Aslında ''Disleksi'' Nedir?

  
   Konunun başlığından yola çıkarak öncelikle açıklamalarla başlayalım.
 Disleksi: Nörogelişimsel bozukluklar başlığında yer alan Özgül Öğrenme Güçlüğü tanısının alt tiplerinden biridir. Sözcük ve harflerle ilgili zorluk yaşamak anlamına gelir. Erkek çocuklarında kız çocuklarından daha fazla görülmektedir ve kalıtsal olabilir. Birbirine benzeyen harflerin karıştırılması en belirgin işaret olarak kabul edilir.
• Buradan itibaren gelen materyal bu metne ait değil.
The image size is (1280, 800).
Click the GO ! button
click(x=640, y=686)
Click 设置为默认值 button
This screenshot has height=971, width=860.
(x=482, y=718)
  Özgül Öğrenme Güçlüğü; olası bir beyinsel işlev bozukluğu veya duygusal/davranışsal hasara bağlı olarak, dil, konuşma, okuma, yazma, aritmetik ya da okul yaşantısı için gerekli olan diğer süreçlerin birinde ya da bir kaçında görülen bozukluk, gerileme ya da gelişimsel gecikme olarak tanımlanır ve öğrenme güçlüğünün zihinsel engel, duyusal yoksunluk, kültürel veya eğitsel faktörlerin bir sonucu olmadığı açıkça ifade edilir. (Kirk, 1962).  Geniş anlamıyla, beklenmedik ya da açıklanamayan okuma, yazma ya da hesaplamayı öğrenme sorunları,  daha kesin tanımıyla, bu etkileri yaratan bir nörolojik bozukluğu anlatan terim denebilir. Tanı koyulurken genellikle eleme yöntemi uygulanır, yani tanı alacak çocuğun diğer tüm olasılıkları elendikten sonra tanı konur.
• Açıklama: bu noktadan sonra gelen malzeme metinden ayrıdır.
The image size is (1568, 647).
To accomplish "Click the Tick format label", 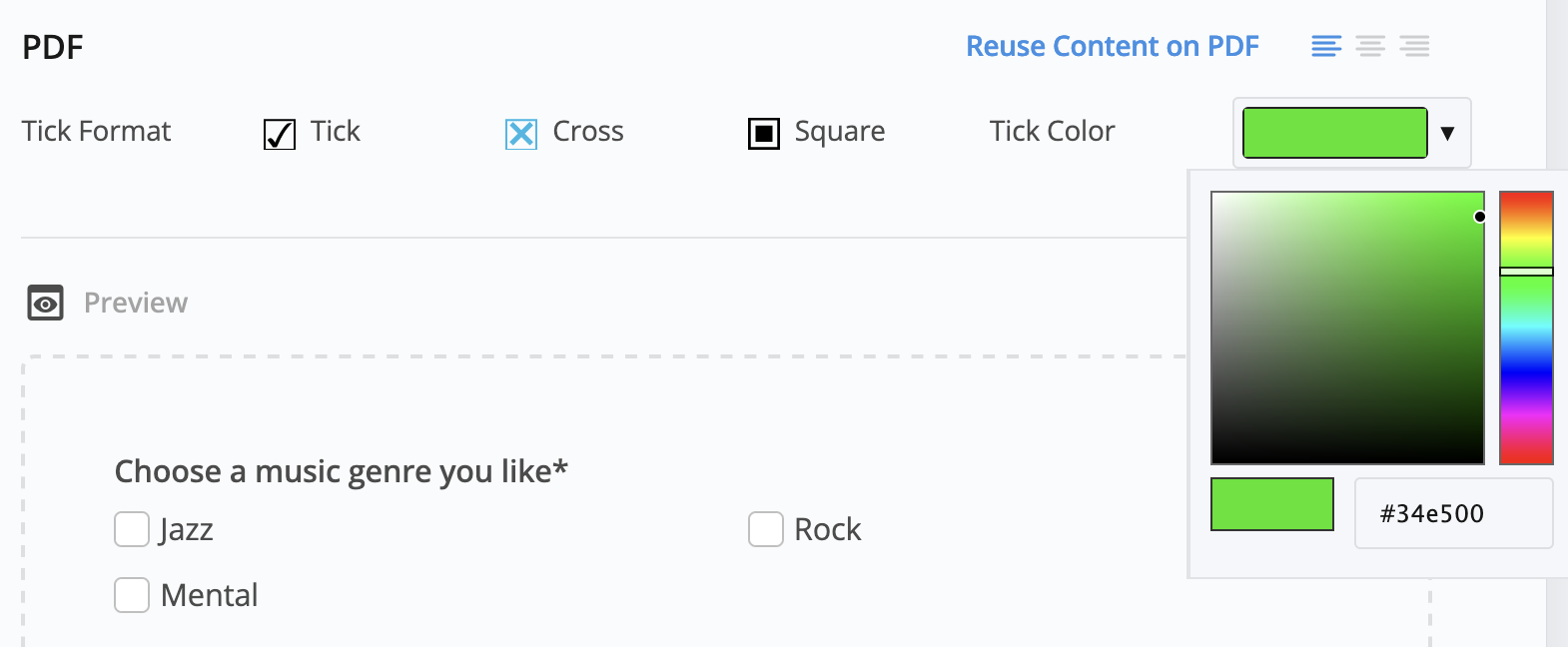I will point(335,131).
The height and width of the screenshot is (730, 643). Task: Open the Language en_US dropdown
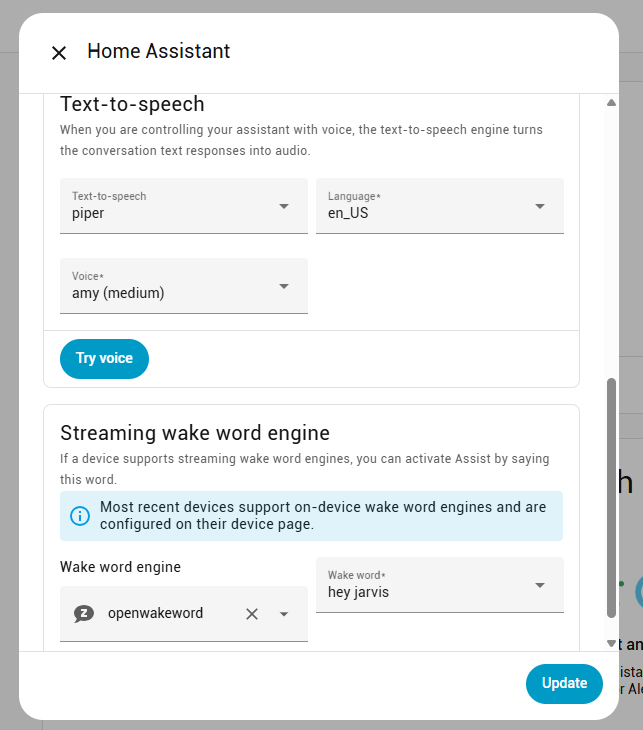[x=439, y=206]
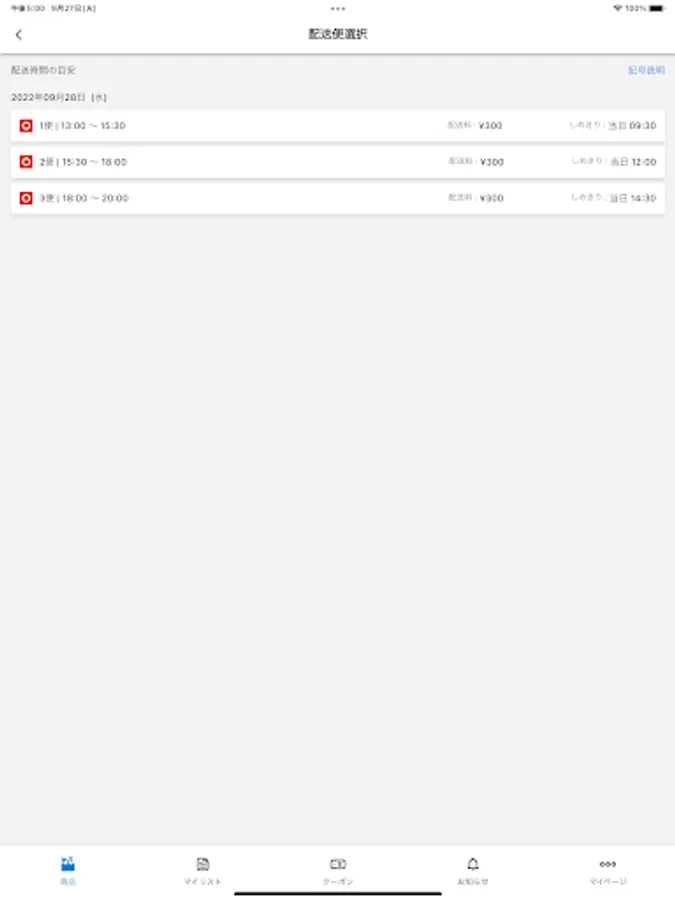Image resolution: width=675 pixels, height=900 pixels.
Task: Open notifications via the bell icon
Action: point(472,864)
     Özgül  Öğrenme güçlüğü olan çocuklarda;
  •  Ortalamanın altında akademik başarı performansı (okuma/yazma/matematik) 

  •  Bir ya da birden fazla alanda ortalamanın altında performans gösterirken, diğer alanlarda ortalama düzeyde ya da ortalamanın üzerinde performans gösterme
  • Zeka düzeyleri ortalama ya da ortalamanın üzerinde, görme ve işitme duyuları normal olan, yazılı ya da sözel sözcük veya sayı gibi belirli tipte bilgileri kavrama, işlemleme, hatırlama ya da ifade etmede problemlerin olması gibi belirleyici özellikler görülür. 
    Öğrenme güçlüğü kendi içerisinde çeşitliliği ve sınıflandırması olan bir bozukluk türüdür. Genel bir sınıflandırma yaparsak;
  • >>Nöropsikolojik ve gelişimsel öğrenme güçlükleri
  •   - Biyolojik ve genetik nedenler
  •   - Algısal - motor problemler
  •   - İşlemleme eksiklikleri
  •   - Bellek bozuklukları
  •  >>Akademik başarıya dayalı öğrenme bozuklukları
  •   - Dil ve okuma bozuklukları
  •   - Dyslexia/Disleksi ( Okuma bozuklukları)
  •   - Agraphia (Yazma bozuklukları)
  •   - Dyscalculia/Diskalkuli (Matematik bozukluğu) şeklinde bir çok alt sınıfı olan bir bozukluk türüdür.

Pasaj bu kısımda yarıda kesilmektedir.